9. A Very Rare Map of Colorado

William Wangersheim. “Map of Colorado 1889” (Chicago: Wm. Wangersheim, 1889). Double-page lithograph with full original hand color. 16 1/8 x 25 1/2" at decorative border. Sheet: 17 3/4 x 29" with full margins. Text on verso: “A Guide to Colorado” and information on the sale of government lands. Light, even age toning; a very minor smudge, l.r. (maybe original printer’s ink); very minor separation and small tear, b.c. Overall fine condition.

Price: SOLD.

This map of Colorado is a later-state edition of H. R. Page’s map, which Page had published in three issues, all of which are very rare. Wangersheim’s 1889 map is also quite rare and presents updated information in comparison with Page’s 1887 edition.

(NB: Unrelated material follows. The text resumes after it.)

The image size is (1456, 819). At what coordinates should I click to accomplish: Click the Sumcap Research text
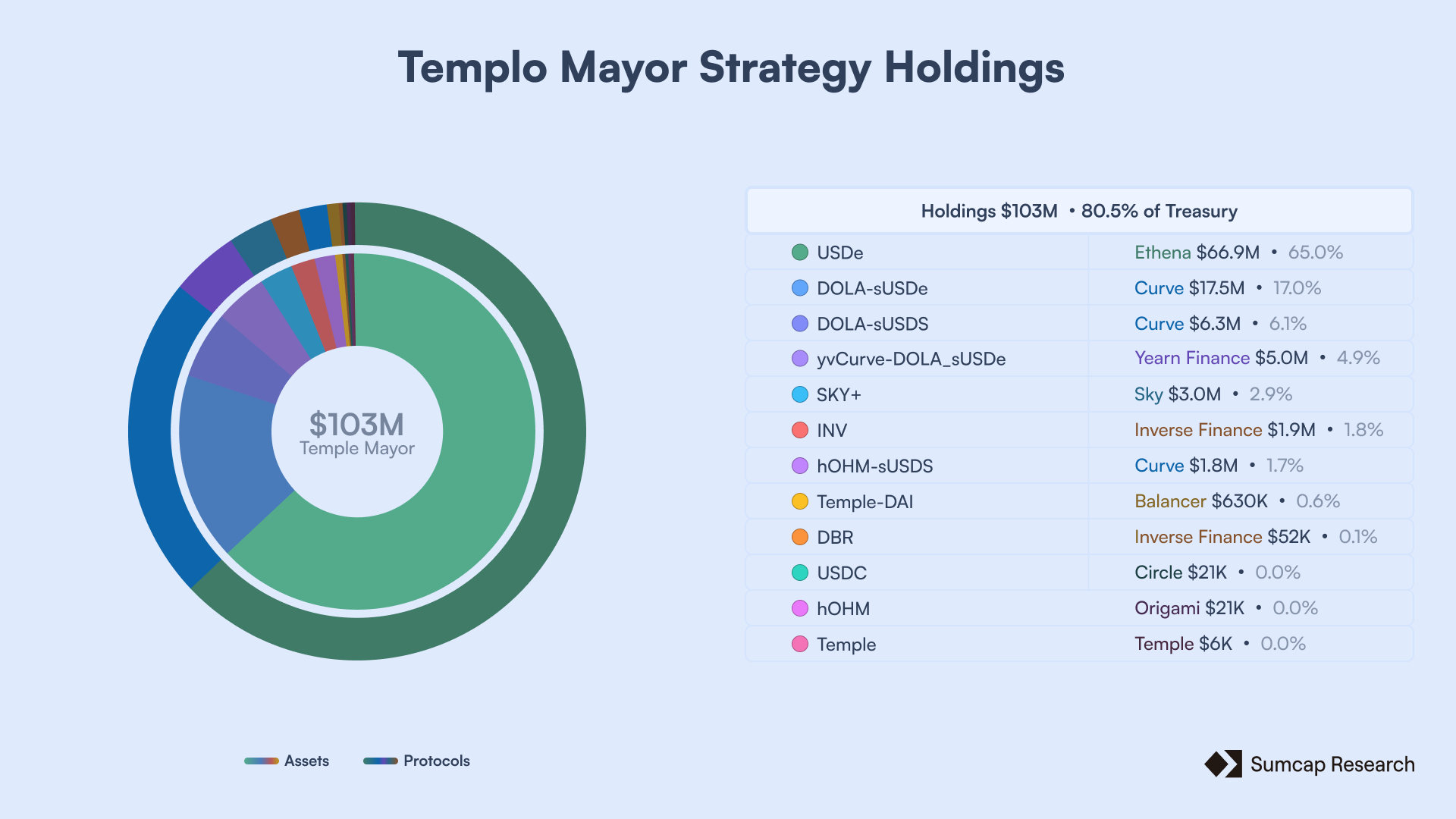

The map first appeared in H. R. Page’s Illustrated Historical Atlas of Wisconsin in 1881. Page’s 1885 issue likely appeared in his United States 1885 Atlas of Central and Midwestern States, as well as at least one illustrated county atlas. The publication of Page’s final issue of this map in 1887 remains undocumented at present, which in itself is an indication of its rarity. (The pagination remains the same in the later two Page editions, possibly suggesting a reissue of the 1885 atlas in 1887.) Wangersheim acquired Page’s atlas maps at some point prior to his 1889 edition, the details of which are equally obscure but the maps were clearly again issued in an atlas format. Since the pagination sequence between the Page (42–43) and Wangersheim (52–53) editions differs significantly, we can assume that Wangersheim either repurposed the atlas or added a number of plates.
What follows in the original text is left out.